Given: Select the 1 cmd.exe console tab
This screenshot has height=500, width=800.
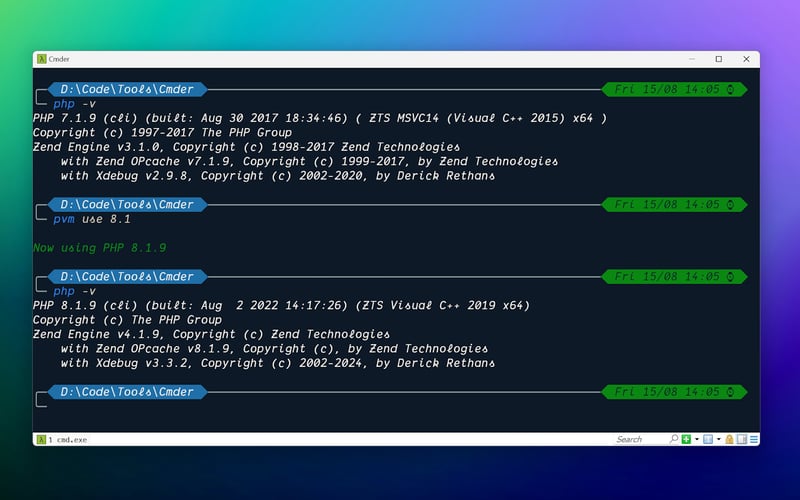Looking at the screenshot, I should [x=62, y=439].
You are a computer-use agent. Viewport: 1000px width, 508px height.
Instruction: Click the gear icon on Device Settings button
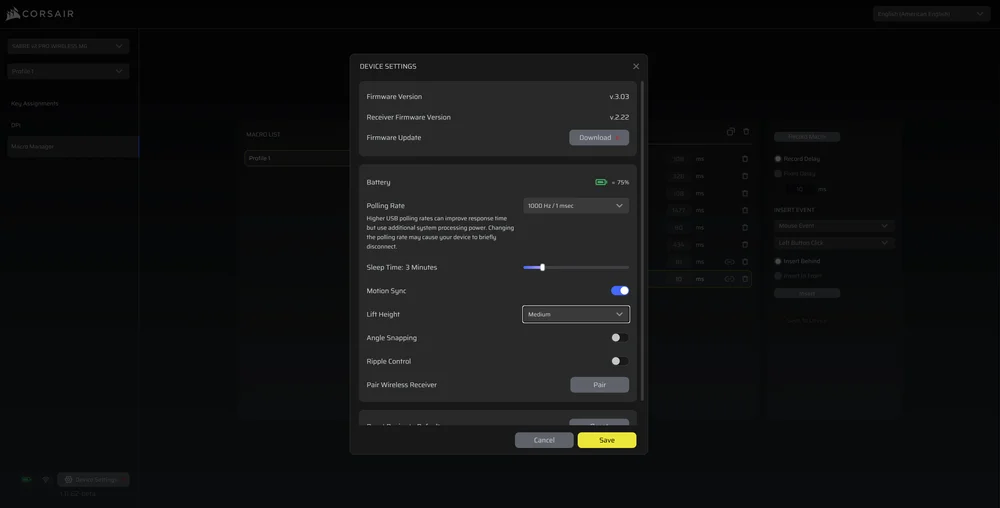pyautogui.click(x=68, y=480)
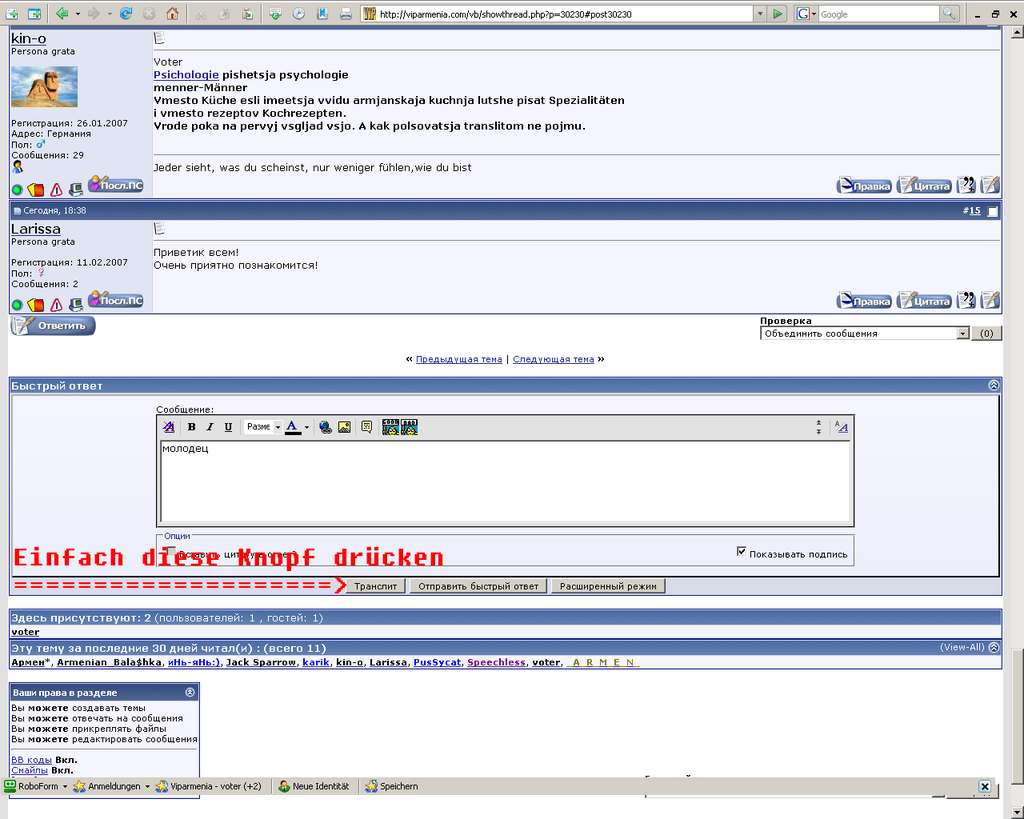Click the insert hyperlink globe icon
This screenshot has height=819, width=1024.
pos(325,427)
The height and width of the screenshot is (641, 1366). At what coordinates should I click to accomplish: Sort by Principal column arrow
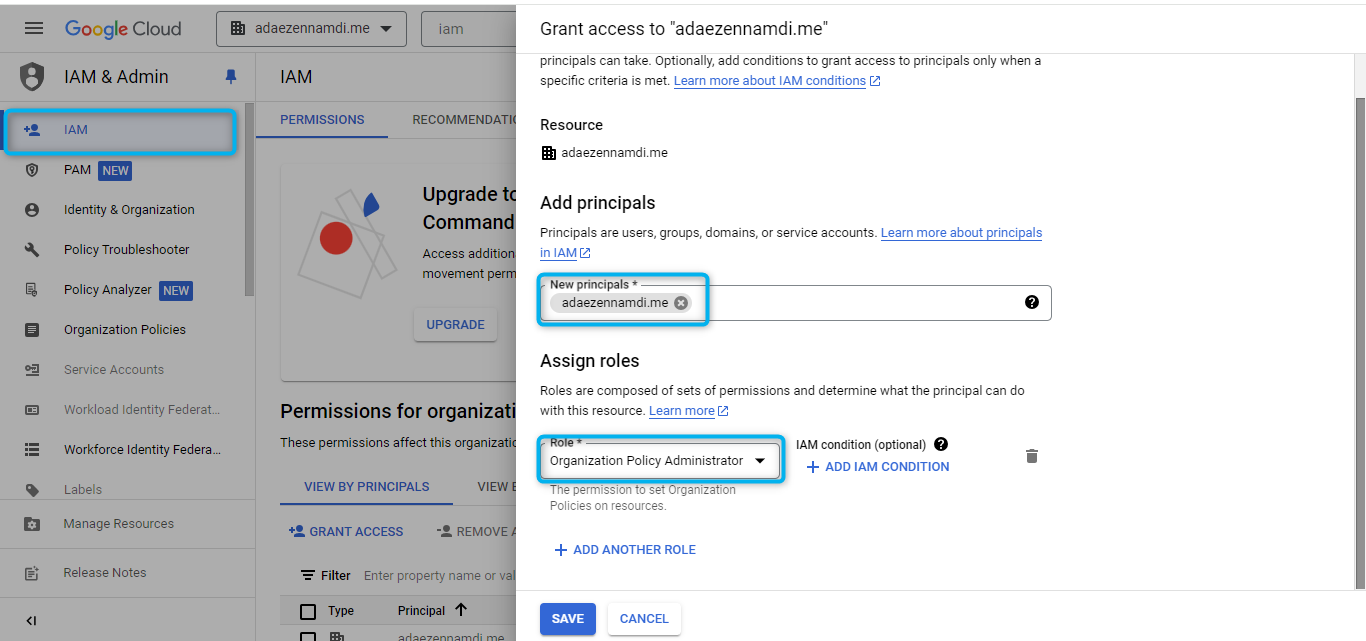[461, 610]
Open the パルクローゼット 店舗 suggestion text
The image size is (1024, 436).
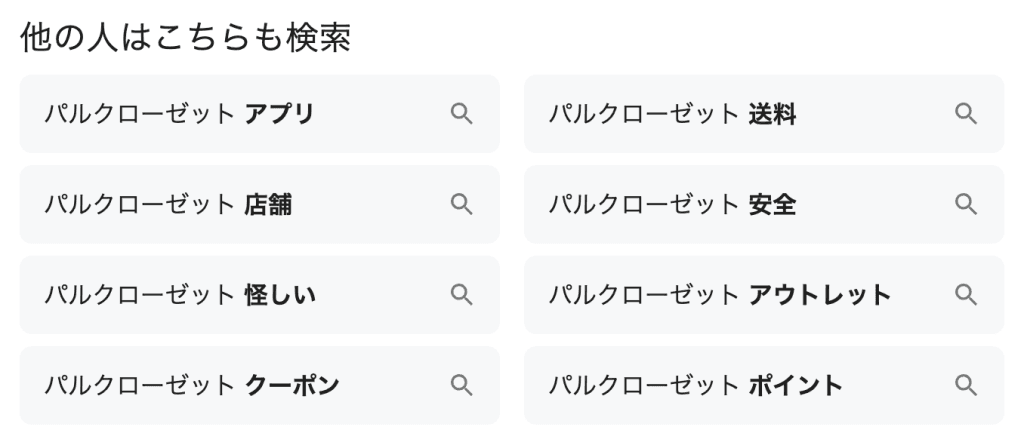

+--

--- EXERCISE AIM ---
Please write out every line of the items above exactly as given, leaving the pictures out of your answer.

--- ANSWER TO THE PROBLEM ---
Given: Select the 1 cmd.exe console tab
This screenshot has height=500, width=800.
Looking at the screenshot, I should [x=62, y=439].
You are a computer-use agent. Viewport: 1000px width, 508px height.
Instruction: Click the gear icon on Device Settings button
pyautogui.click(x=68, y=480)
Click the insert hyperlink globe icon
This screenshot has height=819, width=1024.
pos(325,427)
The height and width of the screenshot is (641, 1366). At what coordinates should I click to accomplish: Sort by Principal column arrow
[461, 610]
Open the パルクローゼット 店舗 suggestion text
The image size is (1024, 436).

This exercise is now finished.